Fighter-jets roared off into the night from the aircraft carrier’s flat top, their afterburners glowing.

The scene aboard the USS Carl Vinson – as witnessed by Radio Free Asia journalists who were embedded on the ship – unfolded during recent joint exercises in the Philippine Sea that involved two U.S. aircraft carriers and a Japanese helicopter carrier.

It was a show of force in a patch of ocean where Chinese provocations have increased. Farther west and to the south, in the South China Sea, a Chinese coast guard ship collided with a Philippine fishing boat last month.
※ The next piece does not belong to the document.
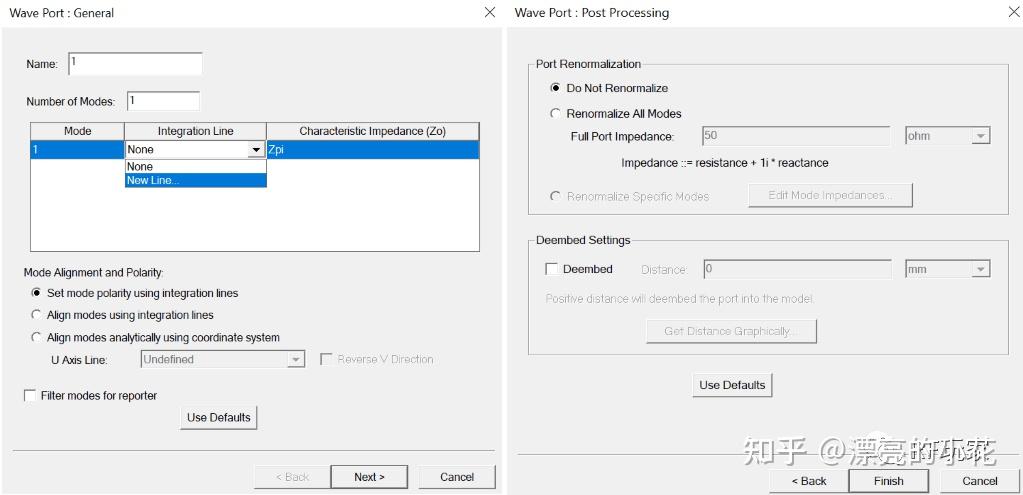Image resolution: width=1023 pixels, height=495 pixels.
Task: Close the Wave Port General dialog
Action: tap(489, 13)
Naval officers aboard the U.S. and Japanese ships said the exercises were meant to maintain freedom of the seas and improve cooperation between their navies, not send a warning signal to China or North Korea.

“We just conducted the joint exercise or activities for maintaining the free and operating Indo Pacific Ocean and also for or improving our interoperability, just as our normal activity,” Rear Admiral Kazushi Yokota of Japan’s Maritime Self Defense Force told reporters at a joint press conference Nov. 6 aboard the USS Ronald Reagan, another aircraft carrier, also visited by the RFA journalists.

“We just conducted the joint exercise or activities for maintaining the free and operating Indo Pacific Ocean and also for or improving our interoperability, just as our normal activity,” he said.

For its part, China has bristled at the exercises. The state-run Global Times cited Chinese military experts saying the joint drills “tightened the instability of the region, and definitely are not in the interest of the regional countries.”

Come what may, said U.S. Rear Admiral Patrick Hannafin, the American Navy would be ready.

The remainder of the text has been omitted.